- **DOCUMENT PASSAGE**
/---

How Crisco became entrenched in American recipes.
For generations before, cakes had been built on butter, sugar, flour, and eggs, but in just a few decades, butter was being removed. Crisco was the shortening leader in the marketplace right into the Depression years, the war years, and by the 1950s and ‘60s, there was a transformation, a whitening and lightening of baked goods that took place in bakeries as well as homes where in places like the Deep South, the can of Crisco resting at the back of the fridge was a jumpstart to making morning biscuits or frying chicken.
The simplest cookie recipe of all—the Snickerdoodle—was no longer crisp and buttery, but instead, soft, white, and pillowy.
In 1923, Crisco marketed "Mrs. T's Snicker Doodles: the favorite recipe of an English-woman" in their newspaper ads. It got the seal of approval from Winifred S. Carter and other culinary experts such as Miss Allen, hired to give recipes their thumbs-up.
The skinny on trans-fats
I know the Crisco texture because I was raised making chocolate chip cookies with Crisco or with half Crisco and half butter. That was the recipe on the back of the Nestle bag.
Crisco was created in 1911 by a process called hydrogenation or adding hydrogen to a liquid oil to make it semi-solid. It was something P&G was already doing to make soap from cottonseed oil. You could spread Crisco like lard or butter to grease cake pans, and if you added it to roll recipes, they became lighter.

\---

- **SHORT PROBLEM A**
Revise the listing, beginning at the line that has "You are a GUI" and stopping at the end of the listing, so that "View Components" is replaced by "Edit Components" and all else stays the same. Omit the pictures from your answer.
The text and the listing were drawn from unrelated sources.

- **MATERIAL FOR THE TASK**
/---

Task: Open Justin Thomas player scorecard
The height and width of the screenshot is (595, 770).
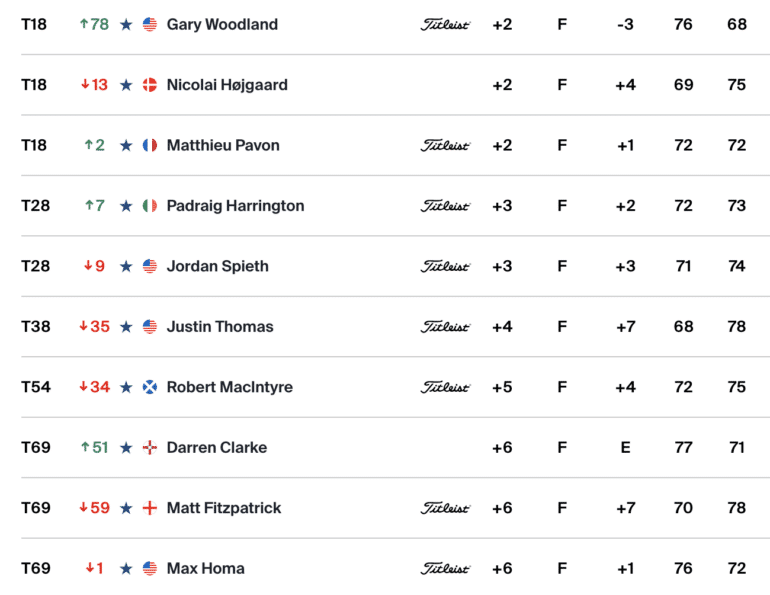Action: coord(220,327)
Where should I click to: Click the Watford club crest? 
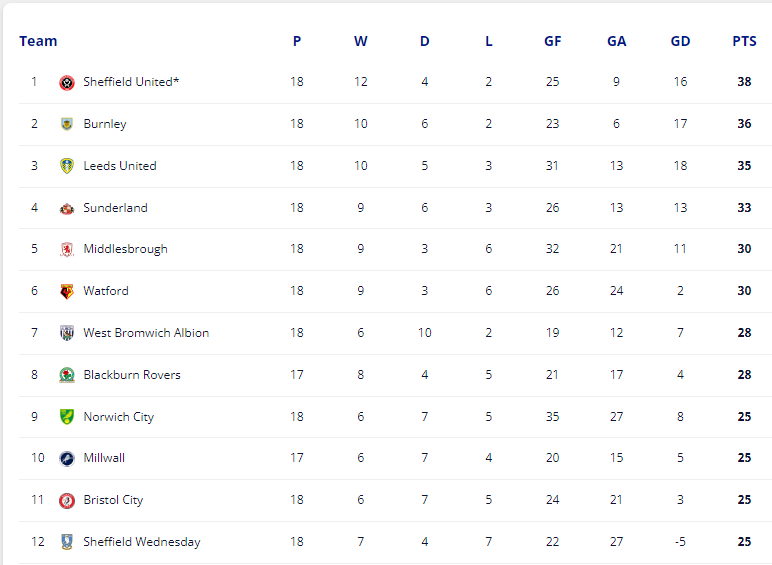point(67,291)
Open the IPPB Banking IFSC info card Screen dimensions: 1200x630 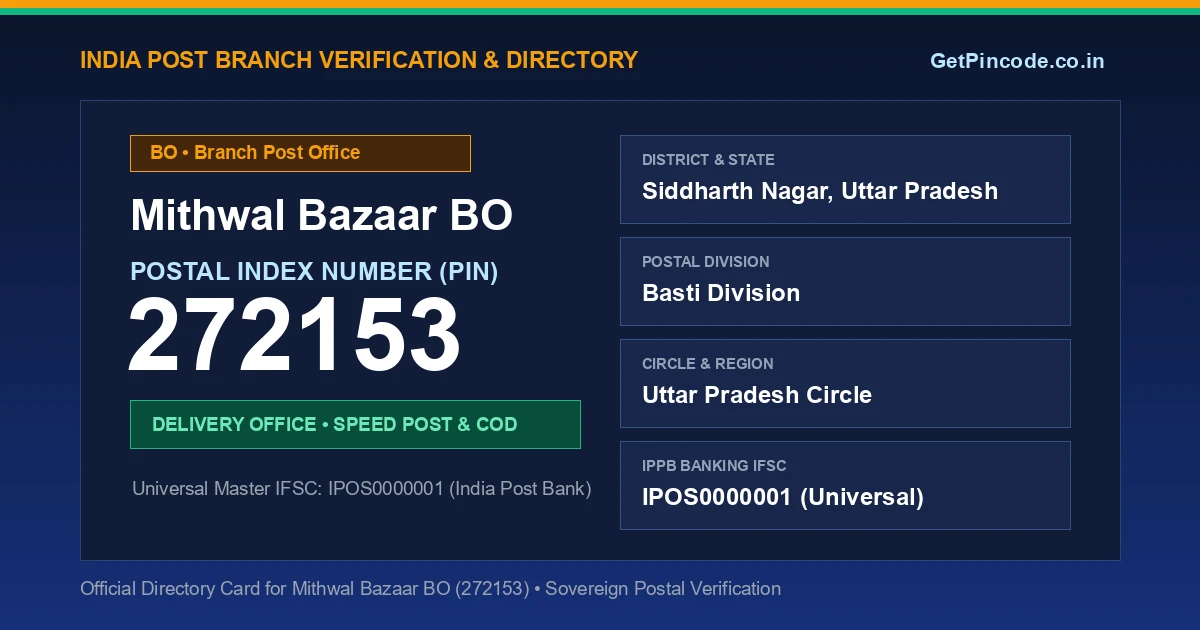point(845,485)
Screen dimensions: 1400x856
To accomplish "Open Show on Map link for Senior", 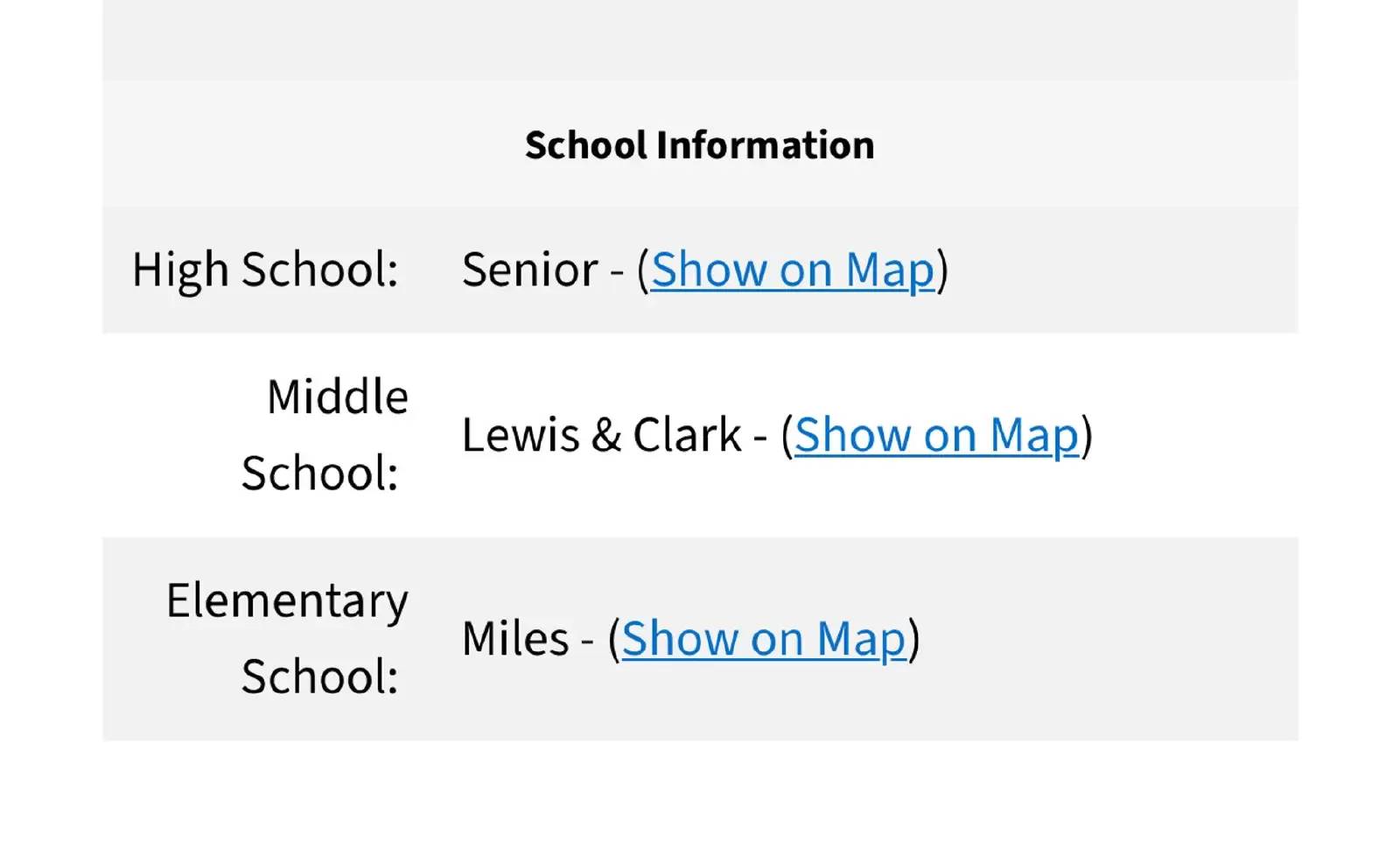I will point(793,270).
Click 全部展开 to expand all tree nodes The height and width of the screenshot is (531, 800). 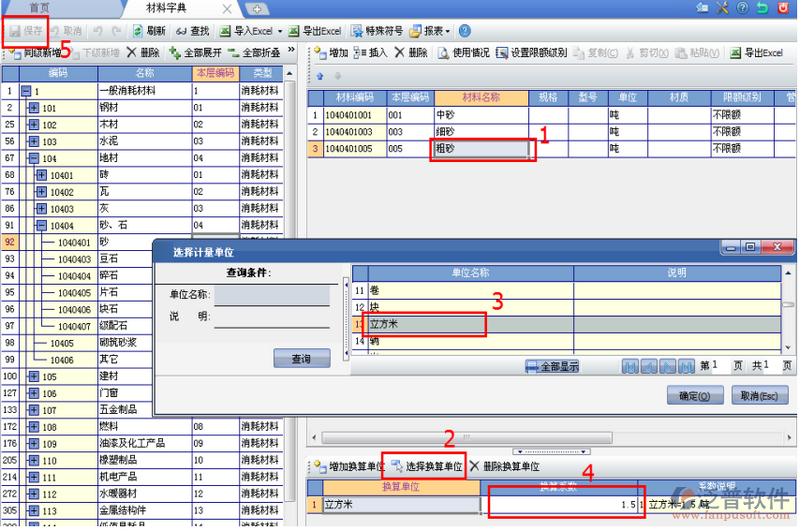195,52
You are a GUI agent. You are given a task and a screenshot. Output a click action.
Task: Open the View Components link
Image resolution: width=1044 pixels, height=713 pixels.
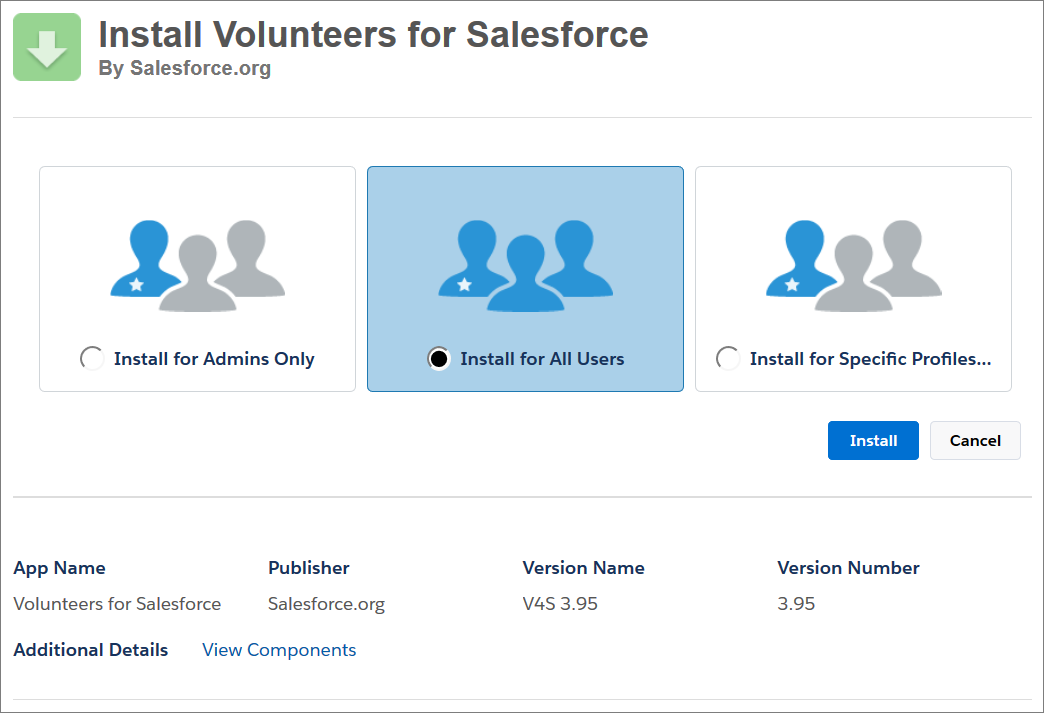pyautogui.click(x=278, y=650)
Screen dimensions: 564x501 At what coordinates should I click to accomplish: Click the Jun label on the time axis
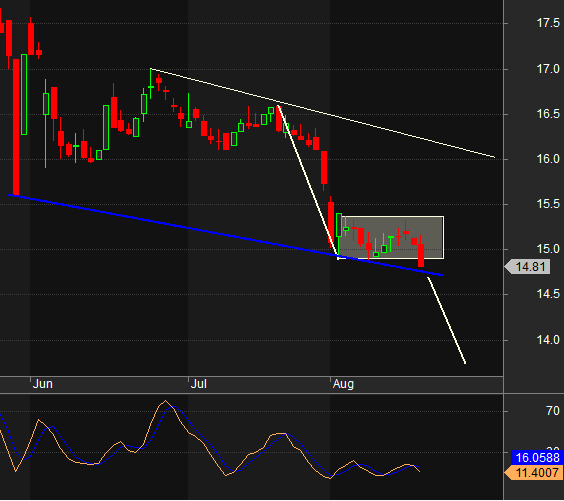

\---

- **SHORT PROBLEM B**
Resume the passage on Crisco, picking up after its final sentence.

- **TASK ANSWER A**
You are a GUI agent. You are given a task and a screenshot. Output a click action.
Task: Open the Edit Components link
Image resolution: width=1044 pixels, height=713 pixels.
pyautogui.click(x=278, y=650)
Screen dimensions: 564x501 At what coordinates should I click to accomplish: Click the Jun label on the time axis

- **TASK ANSWER B**
Compared to rancid animal fats, yes, Crisco was easier to digest. But we now know that these partially hydrogenated fats, or trans-fats, clog the cardiovascular system. In 2013, the Food and Drug Administration stated partially hydrogenated oils are no longer Generally Recognized as Safe (GRAS) in human food. Manufacturers were asked to remove them.
Crisco was sold to J.M. Smucker in 2002 and to B&G Foods in 2020. Today it contains soybean oil, fully hydrogenated palm oil, and palm oil. The nutritional labeling states no cholesterol and no trans-fat, but in truth, the FDA doesn’t care about fractions of percentages, and Crisco contains less than 1 percent trans-fat but more than 0.
So, getting to the recipe I share today, I let you decide what fat to use. In 100 years since Snickerdoodles were a thing, we not only bake in a new way, but we bake our way.
I call for some Crisco to make the cookies light and fluffy and some butter to give them flavor and crispiness. (In effect, it is a truce, but a delicious one.) But you can go your own way and make them in Winifred’s fashion with all shortening or Nellie’s way with all-butter. Or, try them with coconut oil, a white solid fat.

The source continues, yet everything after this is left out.